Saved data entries
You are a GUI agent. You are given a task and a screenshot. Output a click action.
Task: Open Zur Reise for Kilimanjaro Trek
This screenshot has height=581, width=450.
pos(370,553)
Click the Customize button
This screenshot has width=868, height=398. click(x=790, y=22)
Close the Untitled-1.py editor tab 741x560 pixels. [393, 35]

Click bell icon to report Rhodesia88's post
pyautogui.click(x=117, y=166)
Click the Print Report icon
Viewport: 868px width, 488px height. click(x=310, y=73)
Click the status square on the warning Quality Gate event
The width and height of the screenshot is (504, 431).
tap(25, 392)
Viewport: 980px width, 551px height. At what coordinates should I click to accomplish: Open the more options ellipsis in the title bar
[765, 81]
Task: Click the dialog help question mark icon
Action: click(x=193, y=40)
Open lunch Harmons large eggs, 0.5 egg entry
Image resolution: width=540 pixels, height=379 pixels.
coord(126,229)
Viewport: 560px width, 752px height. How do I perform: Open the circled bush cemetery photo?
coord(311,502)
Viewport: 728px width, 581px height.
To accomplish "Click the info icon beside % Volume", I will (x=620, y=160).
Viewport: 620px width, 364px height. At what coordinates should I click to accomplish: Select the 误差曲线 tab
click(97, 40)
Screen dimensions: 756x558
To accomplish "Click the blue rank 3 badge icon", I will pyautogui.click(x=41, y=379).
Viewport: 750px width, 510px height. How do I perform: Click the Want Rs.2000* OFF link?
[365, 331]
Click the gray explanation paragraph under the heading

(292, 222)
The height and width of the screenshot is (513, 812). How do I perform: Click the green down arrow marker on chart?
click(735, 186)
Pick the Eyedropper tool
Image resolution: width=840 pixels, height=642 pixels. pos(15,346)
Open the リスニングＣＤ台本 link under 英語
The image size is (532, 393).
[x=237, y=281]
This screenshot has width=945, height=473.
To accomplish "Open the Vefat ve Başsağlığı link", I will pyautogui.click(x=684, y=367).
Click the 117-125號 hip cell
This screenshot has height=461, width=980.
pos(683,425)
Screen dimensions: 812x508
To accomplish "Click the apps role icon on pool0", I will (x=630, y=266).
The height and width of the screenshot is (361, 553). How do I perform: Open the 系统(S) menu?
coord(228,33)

Exercise details: Starting at the line that contains "Viewport: 728px width, 581px height." and ending at the last line of the data, repeat each line exactly; include nothing else.

Solution for this task:
Viewport: 728px width, 581px height.
To accomplish "Click the info icon beside % Volume", I will (x=620, y=160).
Viewport: 620px width, 364px height. At what coordinates should I click to accomplish: Select the 误差曲线 tab
click(97, 40)
Screen dimensions: 756x558
To accomplish "Click the blue rank 3 badge icon", I will pyautogui.click(x=41, y=379).
Viewport: 750px width, 510px height. How do I perform: Click the Want Rs.2000* OFF link?
[365, 331]
Click the gray explanation paragraph under the heading

(292, 222)
The height and width of the screenshot is (513, 812). How do I perform: Click the green down arrow marker on chart?
click(735, 186)
Pick the Eyedropper tool
Image resolution: width=840 pixels, height=642 pixels. pos(15,346)
Open the リスニングＣＤ台本 link under 英語
The image size is (532, 393).
[x=237, y=281]
This screenshot has width=945, height=473.
To accomplish "Open the Vefat ve Başsağlığı link", I will pyautogui.click(x=684, y=367).
Click the 117-125號 hip cell
This screenshot has height=461, width=980.
pos(683,425)
Screen dimensions: 812x508
To accomplish "Click the apps role icon on pool0", I will (x=630, y=266).
The height and width of the screenshot is (361, 553). How do I perform: Open the 系统(S) menu?
coord(228,33)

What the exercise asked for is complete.